According to Bryan Acheampong, Minister of Food and Agriculture, Ghana is making steady progress toward becoming self-sufficient in 10 major food crops by 2029.
He revealed that the government aims to continue raising agricultural standards in the coming years, noting that they were able to meet and sustain them in the previous year.
On Wednesday, March 13, Bryan Acheampong informed Bernard Avle on the Citi Breakfast Show on Citi FM that all of the goals for 2023 had been reached, with the exception of poultry.
“The strategy that we set out on Planting for Food and Jobs and the invitation that we gave to Ghanaians to follow us on a five-year journey to food resilience, we are on track and we were able to meet our targets since 2023 on ten crops, except for poultry.
“In 2024, we are bent on meeting those food targets and when we are done with that and follow the trajectory, in five years, Ghana will be food self-sufficient in ten foods.
“Our production for tomatoes, for instance, in 2023, was 450,000 metric tonnes.
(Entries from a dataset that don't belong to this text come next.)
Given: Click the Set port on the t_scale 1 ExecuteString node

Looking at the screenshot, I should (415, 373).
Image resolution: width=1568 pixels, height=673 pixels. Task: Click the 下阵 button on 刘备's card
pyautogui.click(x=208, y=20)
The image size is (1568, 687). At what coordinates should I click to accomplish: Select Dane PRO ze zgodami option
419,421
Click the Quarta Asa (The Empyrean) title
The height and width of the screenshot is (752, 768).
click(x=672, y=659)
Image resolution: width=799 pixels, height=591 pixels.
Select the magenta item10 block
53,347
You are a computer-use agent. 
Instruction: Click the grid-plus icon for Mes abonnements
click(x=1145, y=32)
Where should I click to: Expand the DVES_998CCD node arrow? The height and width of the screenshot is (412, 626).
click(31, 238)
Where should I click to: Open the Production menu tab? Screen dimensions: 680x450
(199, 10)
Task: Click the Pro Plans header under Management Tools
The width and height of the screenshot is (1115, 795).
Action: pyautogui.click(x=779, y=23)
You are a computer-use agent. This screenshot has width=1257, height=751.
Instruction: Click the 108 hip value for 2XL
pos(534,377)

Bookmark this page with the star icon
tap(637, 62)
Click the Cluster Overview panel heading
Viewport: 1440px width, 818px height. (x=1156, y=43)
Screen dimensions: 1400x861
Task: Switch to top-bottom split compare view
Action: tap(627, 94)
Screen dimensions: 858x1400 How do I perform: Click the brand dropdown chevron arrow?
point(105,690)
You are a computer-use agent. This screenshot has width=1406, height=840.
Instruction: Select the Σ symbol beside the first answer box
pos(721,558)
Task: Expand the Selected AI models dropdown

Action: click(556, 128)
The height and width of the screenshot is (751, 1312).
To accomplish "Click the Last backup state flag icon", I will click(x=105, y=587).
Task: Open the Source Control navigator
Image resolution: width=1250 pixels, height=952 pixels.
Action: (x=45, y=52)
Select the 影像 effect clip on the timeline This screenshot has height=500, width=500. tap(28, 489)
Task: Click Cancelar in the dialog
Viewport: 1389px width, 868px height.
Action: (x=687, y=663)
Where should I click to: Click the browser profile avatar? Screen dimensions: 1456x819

We did a lot of dry season tomato farming last year and we invited the tomato queens who go to Burkina Faso to join hands to do dry season tomatoes so that we can bring the tomato that is produced in Ghana to support the system and that is why the price increase is not that significant.”
He continued by saying that the government wants to encourage farmers to reach this goal by raising tomato production from 27 to 35 percent.
“Currently, we are about 27% for tomatoes and we want to move to 35% and we want to incentivise the tomato farmers to go back into tomato farming and you don’t achieve those targets overnight.”